From the records below, copy every line that contains the word "computer".

----- DATASET EXCERPTS -----

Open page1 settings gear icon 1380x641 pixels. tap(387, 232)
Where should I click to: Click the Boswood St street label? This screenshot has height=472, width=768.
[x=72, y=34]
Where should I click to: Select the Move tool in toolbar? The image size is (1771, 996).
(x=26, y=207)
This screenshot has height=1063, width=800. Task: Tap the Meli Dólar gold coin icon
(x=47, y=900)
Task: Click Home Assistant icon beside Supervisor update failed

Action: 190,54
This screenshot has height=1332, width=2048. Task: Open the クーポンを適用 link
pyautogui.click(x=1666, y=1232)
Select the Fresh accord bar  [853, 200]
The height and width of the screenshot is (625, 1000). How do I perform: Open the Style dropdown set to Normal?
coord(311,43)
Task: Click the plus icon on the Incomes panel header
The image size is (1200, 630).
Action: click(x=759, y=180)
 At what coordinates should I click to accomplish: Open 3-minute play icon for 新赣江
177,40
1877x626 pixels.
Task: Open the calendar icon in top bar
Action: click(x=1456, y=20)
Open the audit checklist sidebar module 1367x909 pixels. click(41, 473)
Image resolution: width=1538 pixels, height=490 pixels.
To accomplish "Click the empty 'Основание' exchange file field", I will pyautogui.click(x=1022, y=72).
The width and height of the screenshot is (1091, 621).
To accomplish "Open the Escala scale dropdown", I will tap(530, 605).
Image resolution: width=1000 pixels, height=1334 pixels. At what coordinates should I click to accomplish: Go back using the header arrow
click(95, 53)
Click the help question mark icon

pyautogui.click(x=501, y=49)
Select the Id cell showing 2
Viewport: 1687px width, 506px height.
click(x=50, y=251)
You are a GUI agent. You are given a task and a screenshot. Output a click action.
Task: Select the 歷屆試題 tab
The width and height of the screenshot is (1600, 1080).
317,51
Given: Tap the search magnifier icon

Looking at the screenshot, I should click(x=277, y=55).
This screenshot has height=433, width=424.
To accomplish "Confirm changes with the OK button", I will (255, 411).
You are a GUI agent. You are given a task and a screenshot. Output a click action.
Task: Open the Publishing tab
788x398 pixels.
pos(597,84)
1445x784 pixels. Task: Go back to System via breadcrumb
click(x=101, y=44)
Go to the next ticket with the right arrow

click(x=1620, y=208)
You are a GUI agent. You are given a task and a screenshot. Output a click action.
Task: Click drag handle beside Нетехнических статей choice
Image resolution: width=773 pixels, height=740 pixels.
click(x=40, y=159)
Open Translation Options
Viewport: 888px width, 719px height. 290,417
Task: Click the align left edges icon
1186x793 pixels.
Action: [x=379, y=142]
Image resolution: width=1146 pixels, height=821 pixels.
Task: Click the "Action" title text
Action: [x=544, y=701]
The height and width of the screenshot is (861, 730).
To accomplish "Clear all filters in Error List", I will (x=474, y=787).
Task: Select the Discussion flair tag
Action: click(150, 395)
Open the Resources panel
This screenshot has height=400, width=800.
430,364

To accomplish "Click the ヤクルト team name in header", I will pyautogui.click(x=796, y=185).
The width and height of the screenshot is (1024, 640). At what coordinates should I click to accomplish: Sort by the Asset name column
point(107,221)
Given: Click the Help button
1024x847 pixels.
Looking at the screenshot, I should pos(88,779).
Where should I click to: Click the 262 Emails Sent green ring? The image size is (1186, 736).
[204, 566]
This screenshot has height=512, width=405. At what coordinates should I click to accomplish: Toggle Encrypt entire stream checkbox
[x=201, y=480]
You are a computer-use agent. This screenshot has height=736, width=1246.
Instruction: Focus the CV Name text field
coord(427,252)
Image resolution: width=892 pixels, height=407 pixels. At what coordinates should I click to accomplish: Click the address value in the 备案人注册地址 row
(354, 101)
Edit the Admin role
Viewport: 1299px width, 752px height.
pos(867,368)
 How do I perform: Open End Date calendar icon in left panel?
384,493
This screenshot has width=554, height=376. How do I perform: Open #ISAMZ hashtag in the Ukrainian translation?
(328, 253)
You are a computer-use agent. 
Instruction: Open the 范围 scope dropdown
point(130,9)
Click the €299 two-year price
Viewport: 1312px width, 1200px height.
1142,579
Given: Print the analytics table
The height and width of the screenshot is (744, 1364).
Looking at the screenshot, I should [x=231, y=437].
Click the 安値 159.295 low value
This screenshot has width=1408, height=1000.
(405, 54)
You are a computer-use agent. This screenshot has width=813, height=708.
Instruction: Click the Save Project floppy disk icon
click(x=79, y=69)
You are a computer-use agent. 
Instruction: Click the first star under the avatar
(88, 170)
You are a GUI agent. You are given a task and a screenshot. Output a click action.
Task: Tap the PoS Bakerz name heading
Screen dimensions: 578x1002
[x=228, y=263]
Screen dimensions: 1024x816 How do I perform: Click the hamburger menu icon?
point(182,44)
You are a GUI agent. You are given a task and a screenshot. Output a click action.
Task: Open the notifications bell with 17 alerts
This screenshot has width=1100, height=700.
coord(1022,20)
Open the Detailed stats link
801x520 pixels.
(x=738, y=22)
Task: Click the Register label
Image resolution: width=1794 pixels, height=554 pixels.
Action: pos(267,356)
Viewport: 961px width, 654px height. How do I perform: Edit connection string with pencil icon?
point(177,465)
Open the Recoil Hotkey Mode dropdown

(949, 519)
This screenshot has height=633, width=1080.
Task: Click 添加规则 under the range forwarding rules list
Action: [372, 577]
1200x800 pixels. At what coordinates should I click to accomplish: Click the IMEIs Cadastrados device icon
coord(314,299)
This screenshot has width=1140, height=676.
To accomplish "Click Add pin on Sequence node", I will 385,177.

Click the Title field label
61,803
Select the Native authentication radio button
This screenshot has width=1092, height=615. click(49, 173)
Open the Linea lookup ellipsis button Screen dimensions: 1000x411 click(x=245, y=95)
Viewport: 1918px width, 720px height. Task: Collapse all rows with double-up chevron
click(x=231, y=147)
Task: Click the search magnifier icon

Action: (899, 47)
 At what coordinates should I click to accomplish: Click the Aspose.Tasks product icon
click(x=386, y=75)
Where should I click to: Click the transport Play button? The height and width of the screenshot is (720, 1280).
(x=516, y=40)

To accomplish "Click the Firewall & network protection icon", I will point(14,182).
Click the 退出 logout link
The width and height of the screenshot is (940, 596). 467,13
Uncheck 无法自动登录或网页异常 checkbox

-----

◆ EXERCISE ANSWER:
You are a computer-use agent. This screenshot has height=736, width=1246.
You are a computer-use agent. 
You are a computer-use agent. This screenshot has width=813, height=708.
You are a computer-use agent. 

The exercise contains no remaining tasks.